Doc Martin

Fear Not Drowning

Ultramundane.com

YOU'LL DANCE TO ANYTHING...

2000-04-11

I feel like every few entries I talk about some horrible affliction that's making my every moment on the planet a torturous, grueling physical nightmare. I will, therefore, mention only that my hangnail only hurts when I use the space bar.

Lest you think I'm a hypochondriac or something.

Actually, my HMO sent a book last year of the American Medical Association Guide to Your Family's Symptoms. I read its list of symptoms and associated medical advice like a Chinese food menu, picking one from this column, one from this column. "Intestinal gas! I get intestinal gas! Must be ulcerative colitis! I have a stiff neck, dislike bright light and am confused and sleepy! I've got...[consults chart]...Meningitis!"

People like me shouldn't have access to this sort of material. This is how cases of Munchausen's disease start.

* * *

I don't know if anyone really should read the angsty portion of what I started last week, so you get this meta-entry about it. I had a minor panic attack over my job, over a comment someone made to my boss about projects my group -- and often me in particular -- that are late. I took it way too personally, when it was mostly an emotional statement instead of one based in fact. I think I was a little too tired, also.

It doesn't help that technology stocks are doing poorly right now. Since that's the indicator everyone uses to determine what a company is worth. And well, work occupies such a big portion of my life.

I should be working right now. Brought work home with me. I don't feel like it, though. So I won't.

The Boyfriend consented to come with me to see All About My Mother, which won the Oscar for Best Foreign Film. He enjoyed it. I enjoyed it. I actually teared up, which probably wasn't too hard given the week previous.

I've been a fan of Pedro Aldomovar's films since I saw Women on the Verge of a Nervous Breakdown. Have you seen the movie? Yes? Did I mention yet that I actually made a gaspacho last month? My recipe, however, left out the barbituates. Would have been better with them. I wasn't really happy with the way it came out -- I cheated and used canned tomatoes. Bleah. Ruined.

Though my Grautin Dauphinois turned out quite extraordinarily well, if I do say so myself.

I had the worst sandwich ever at the conformity cafe today.

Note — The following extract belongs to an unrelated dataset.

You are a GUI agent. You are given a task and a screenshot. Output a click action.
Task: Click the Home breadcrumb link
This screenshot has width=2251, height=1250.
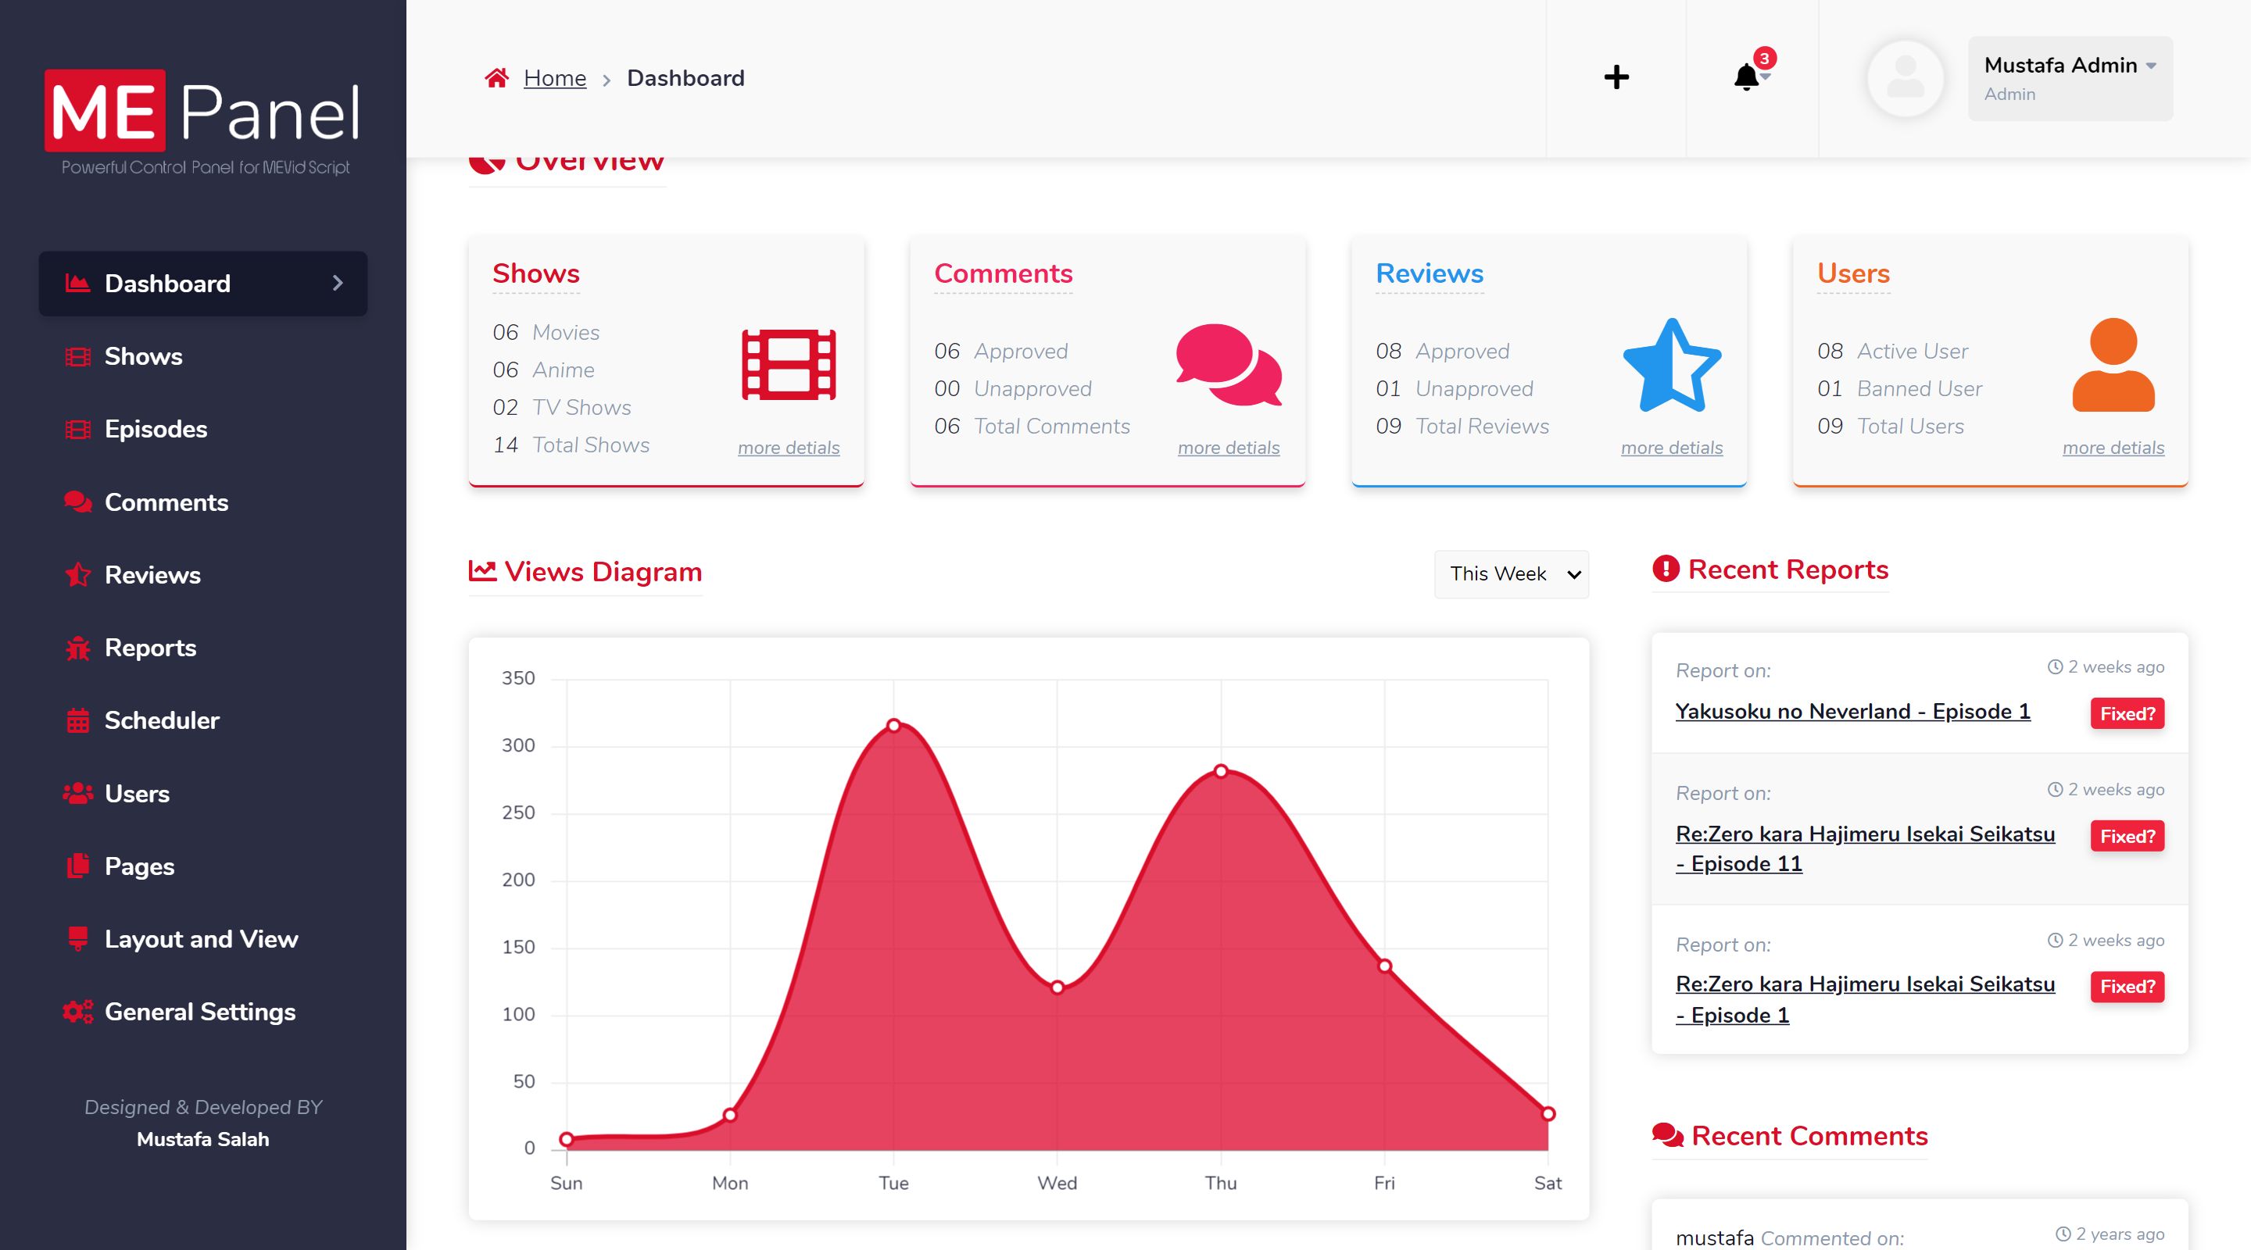click(554, 78)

Not only did I get onions on it -- and I despise raw onions on sandwiches -- but the avocado was mostly a large, hard plastic-like lump in the middle of both halves of the sandwich. I couldn't bite through, it was so hard. I feel better whining about it, but incredibly spoiled at the same time. It's a sandwich, Casey, lighten up.

I've been following quite a few weblogs the past few weeks. It's strange (like Diaryland is strange to me sometimes) that these people know each other and have interpersonal relationships online. I barely maintain the few real-world relationships I have. Even with a public diary, I feel like I'm an incredibly private person. And I'm certainly not as outgoing as I once was.

I envy people who can weblog/write every day. I have no follow-through when I try to do that. And do the daily bloggers/pitaists/diarists have lives and jobs too? Because I've never managed to balance them correctly. I might try a different way of logging. More details if I ever actually do it.

I'm really approaching a meta-entry here. But I really enjoy reading blogs and diaries. I'm a little sad that some of my favorites aren't updating, some purposefully, some just because they faded away.

Speaking of which, I'm fading. Time to go to bed -- before I fall asleep at the keyboard. So I'll end the ramble here.